Stored data entries:
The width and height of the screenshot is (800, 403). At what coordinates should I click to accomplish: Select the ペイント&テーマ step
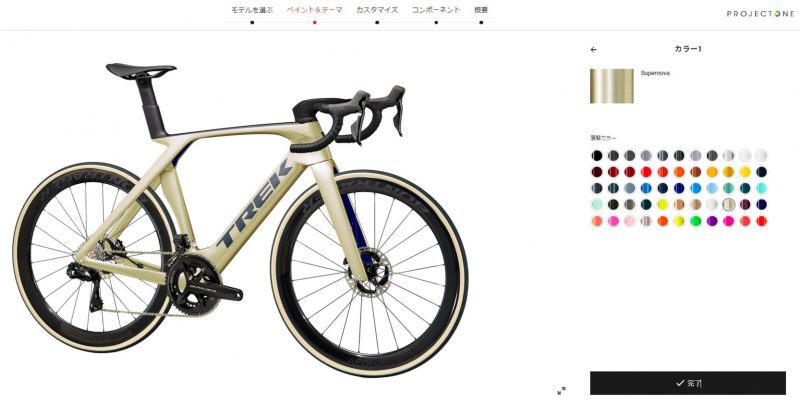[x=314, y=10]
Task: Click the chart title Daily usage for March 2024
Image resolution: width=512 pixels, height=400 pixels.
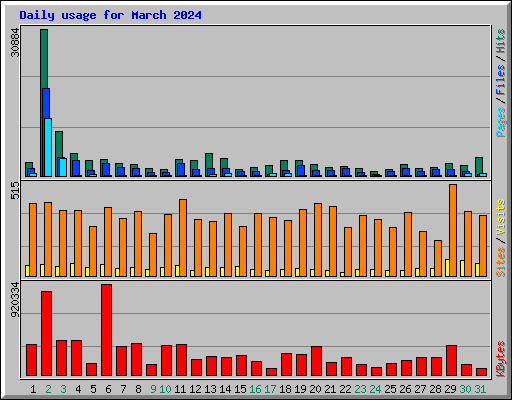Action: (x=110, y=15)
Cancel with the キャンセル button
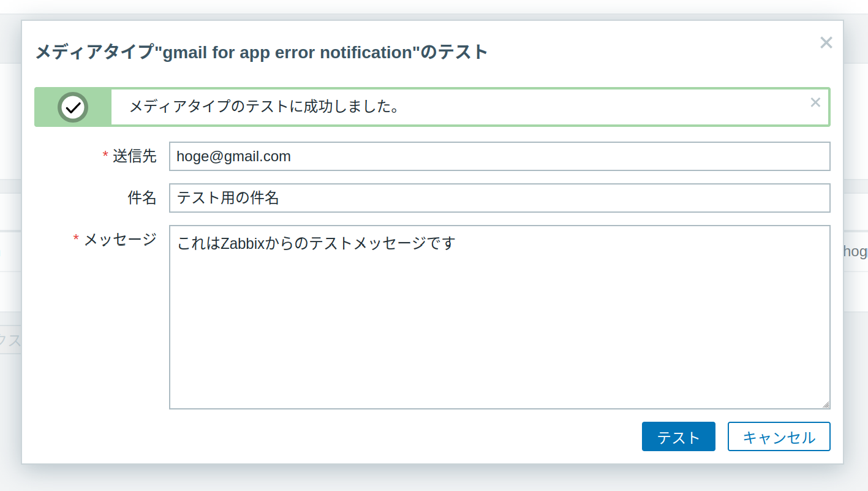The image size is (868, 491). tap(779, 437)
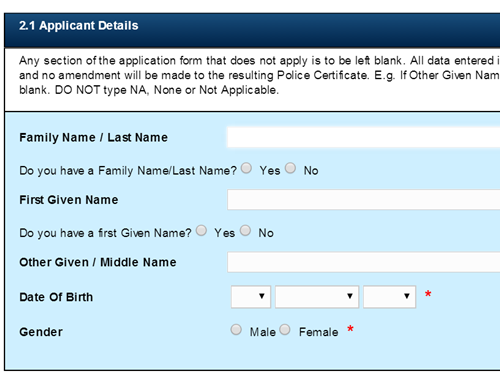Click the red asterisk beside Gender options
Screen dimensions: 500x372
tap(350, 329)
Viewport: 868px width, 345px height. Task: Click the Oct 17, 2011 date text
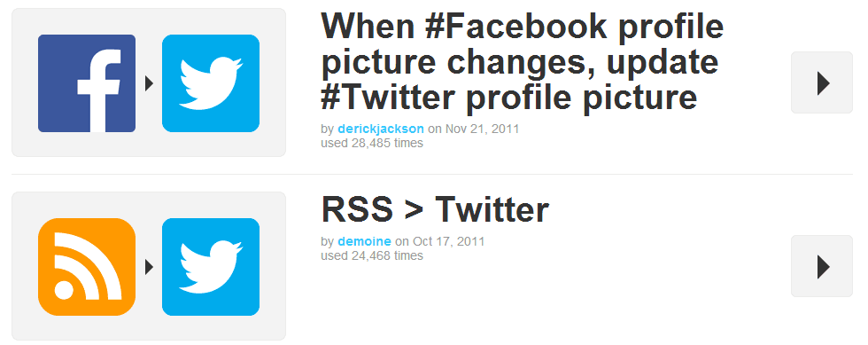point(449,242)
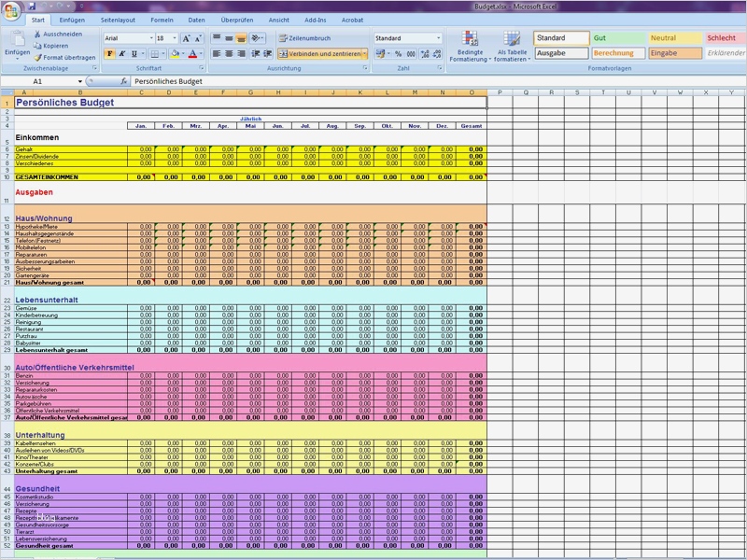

### EXERCISE DIRECTIONS
Give every line of the data above again as it stands; the pictures stay out.

### WRITTEN ANSWER
The width and height of the screenshot is (800, 403). At what coordinates should I click to accomplish: Select the ペイント&テーマ step
[x=314, y=10]
Task: Click the chart title Daily usage for March 2024
Image resolution: width=512 pixels, height=400 pixels.
Action: (x=110, y=15)
Cancel with the キャンセル button
The image size is (868, 491). tap(779, 437)
Click the red asterisk beside Gender options
Screen dimensions: 500x372
tap(350, 329)
Viewport: 868px width, 345px height. Task: Click the Oct 17, 2011 date text
point(449,242)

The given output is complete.